1988.10
儒教の葬送儀礼

孔子(BC55l〜479)の教えは門弟たちによって大成され、儒教として展開した。儒教が中国の国教となったのは漠の武帝(BCl4l〜87)の時である。古来より儀礼を重んじた儒教では、葬儀は「儀礼(ぎらい)」「礼記」「周礼(しゆらい)」の三礼によって行なわれていた。韓非子が「儒者破家而葬」(儒者は葬によって家を破る)と批判したように、多額のお金を使い複雑な葬儀を行ない、長い喪に服した。そうすることが孝と考えられていたのである。

儒教では陰陽の説に従って、人は死後魂と魄(はく)とに分かれ、魂は陽に従って天に昇り、魄は地に降り、陰に従うとされた。このため魂は位牌にまつり、遺体は土に埋めて土葬とした。そして死者は、死後も生前と同じように生活すると見なされていた。

死が近づくと、その病人を北窓の下に頭を東向きに寝かせ、病人の口と鼻に綿をつけ、その動きによって死期を知った。死ぬとすぐに哀哭し、「復」という招魂を行なった。屋根に上り北にむかって大声で死者の名前を呼び、天に昇る魂を呼び戻そうとしたのである。死体を沐浴させ、爪を切り、死装束を着せ、食物を与えた。親戚、友人は紙銭をもって弔問し、その紙銭は炉で燃やされた。それは冥界の通貨となると考えられていた。庭には神を依らせる「重(ちょう)を立て、そのうえに死者の姓名官位を記した「銘」をのせた。

亡くなった翌日には遺体を整え、衣装を加える「小斂」の礼を行ない、その翌日には場所を移して、同様な仕方で「大斂」の礼を行なった。その後納棺し、殯宮に安置する「殯(ひん)の礼が行なわれた。この間、遺族は死者との関係に従って、厳格な服装規定に従い、たびたび悲しみを表わす舞踏が行なわれた。

天子は7カ月目に埋葬された

次に陰陽風水説によって埋葬の場所、日時の吉凶を占い「葬」の礼を行なった。これは天子は7カ月目、士大夫は3カ月目と決められていた。
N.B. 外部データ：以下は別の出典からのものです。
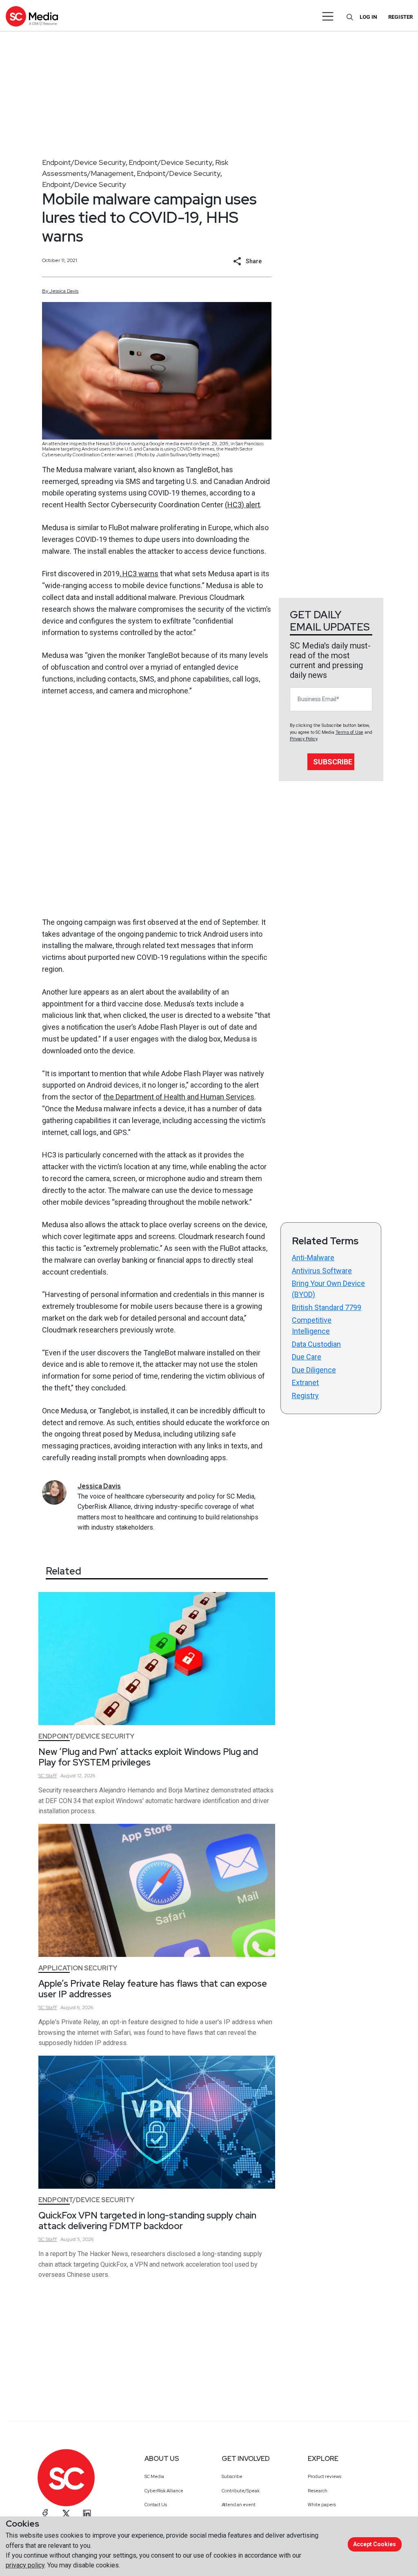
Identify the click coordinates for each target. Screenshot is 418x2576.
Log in (368, 17)
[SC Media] (32, 16)
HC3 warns (139, 573)
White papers (322, 2504)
埋葬の日には「重(ちょう)」を先頭に柩車を墓まで運び、棺と明器を埋葬した。家に帰ると、祖廟と殯宮で声を上げて泣くのである。その後も「虞祭」といって殯宮で死者の精霊を迎え、平安を祈る礼が行なわれる。

葬儀の仕上げでは死者を祖先の廟に合祀する「ふ祭」が行なわれ、これにより、死者の霊は福をもたらす善なる神にかわり、これ以後礼は、凶礼から吉礼にと変わる。

日本にも伝わった儒教儀礼

父母が亡くなったときには3年の喪に服することが決められていた。この間は、士大夫は公的な仕事から退いた。13カ月目には「小祥の祭」、25カ月目には「大祥の祭」を行なった。

六朝時代には、仏教、道教の葬礼も確立し、これ以後3つの宗教はお互いに影響を及ぼしながら、歴代の皇帝の宗教政策によって栄枯盛衰し、葬儀もそれに従った。朝鮮では、儒教が広く受用され、儒教葬もよく行なわれていた。日本では仏教の影響が強く、儒教葬は殆ど行なわれなかった。しかし朱子学が奨励された江戸時代には、朱子の儒教儀礼を集大成した「文公家礼」に基づいて、水戸光圀が儒教葬を奨励したという歴史がある。